Sun Tzu, who lived under the Zhou Dynasty of Ancient China, described the efficacy of fire arrows in his monumental work The Art of War, which has influenced many military empires over the years.

Even Leonardo Da Vinci, a 15th century polymath, has considered the application of chemical substances during wartime, noting the potency of arsenic poisoning.

Death by poison is also a common trope of many early modern literatures. This is featured heavily in the work of Shakespeare, whose heroes often experience tragic, premature demises centered around poison.

The most abominable example of modern usage might be during World War II by Nazi Germany.  They frequently used carbon monoxide and cyanide to exterminate Jews in gas chambers. The application here was on such a mass scale that it revolutionized the nature of war.

The Most Dangerous Chemical Weapons

In this section, we discuss four of the deadliest chemical weapons.

Sarin

Sarin is a gaseous substance that is odorless and colorless and disrupts transfer of information between nerves and organs. It can cause death within a matter of minutes from mere inhalation and was first discovered at the beginning of World War II by Germany.

Tabun

Tabun is another nerve agent that is considered less dangerous than Sarin because it can be counteracted through the use of bleaching powder. It is only deadly at higher doses and was also discovered just prior to World War II.

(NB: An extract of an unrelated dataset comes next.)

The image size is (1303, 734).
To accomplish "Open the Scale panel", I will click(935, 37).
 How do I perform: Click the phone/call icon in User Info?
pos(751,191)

More recently, it was used in the Iran-Iraq War along with mustard gas and sarin.

Mustard Agents

These chemical weapons are known for their ability to cause blisters in the lungs and on exposed skin. They have a longer history of usage than either Sarin or Tabun and were used throughout World War I by Germany.

Mustard Agents have a distinctive smell and can be carried by bombs, mines, artillery shells, rockets, or aerosols. They are most effective at incapacitating victims and are rarely lethal.

Cyanide

This chemical compound is notorious for its usage in the gas chambers at extermination camps during World War II. It is also popular as a suicide agent, and many famous figures in history have tragically died via this route, most prominent perhaps being Alan Turing.

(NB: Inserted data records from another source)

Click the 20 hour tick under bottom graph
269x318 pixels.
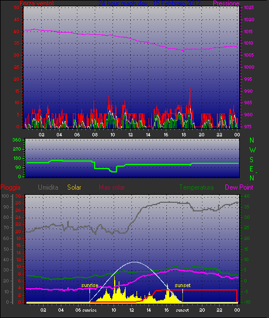coord(202,310)
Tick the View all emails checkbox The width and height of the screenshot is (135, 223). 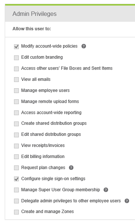(16, 79)
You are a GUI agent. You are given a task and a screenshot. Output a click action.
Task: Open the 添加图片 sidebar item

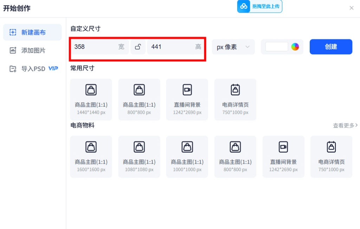32,51
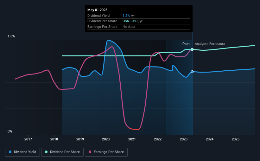
Task: Toggle the Dividend Per Share legend button
Action: pyautogui.click(x=62, y=152)
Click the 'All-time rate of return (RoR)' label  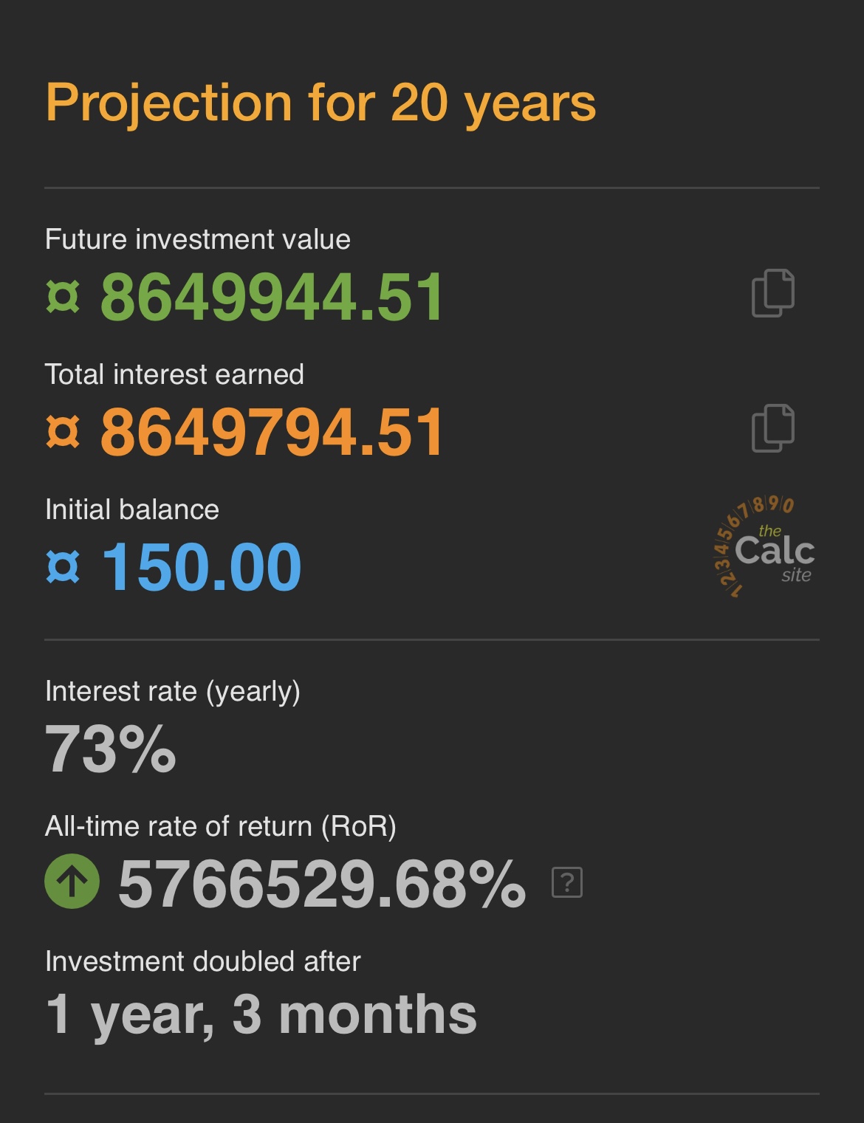click(221, 826)
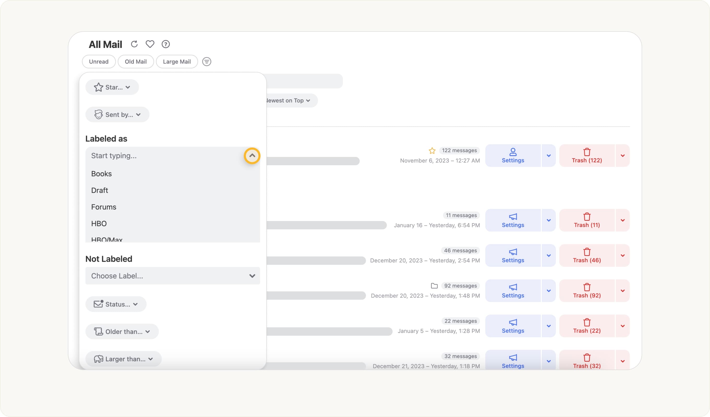Open help via the question mark icon
The image size is (710, 417).
tap(166, 44)
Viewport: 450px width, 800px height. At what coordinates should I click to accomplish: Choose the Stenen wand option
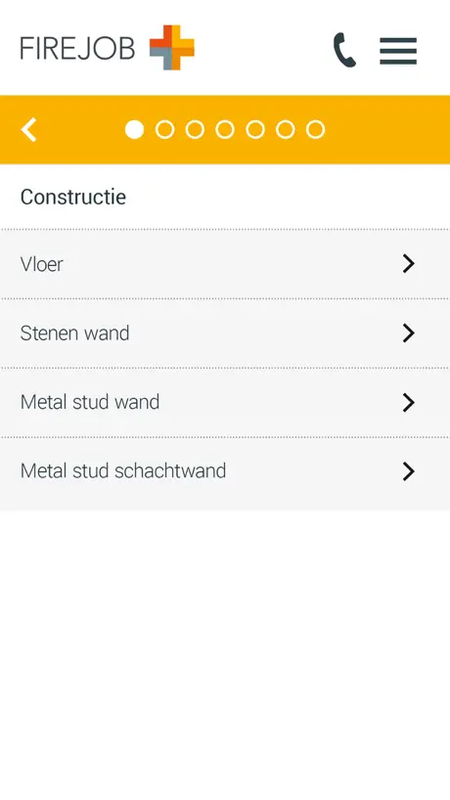point(225,333)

Our Final Thoughts Regarding Chemical Weapons

Despite their history of usage, chemicals weapons are no longer considered as high of a threat as they were in the past.

More feared than chemicals are nuclear weapons and biological weapons that introduce disease. Both of these weapons are deadlier on a larger scale and have the ability to devastate large areas of the world.

However, chemical weapons are still a fear-inducing possibility.

This is due to the recent proliferation of acts of terror by single individuals in isolated locations like schools and movie theatres. Nowadays, if there is a will, there is a way, and enemies harness whatever they can get their hands on to carry out their evil motives.

The best antidote to this kind of violence is the dispersal of education and love, which, as Jimmy Hendrix once said, can overcome the love of power.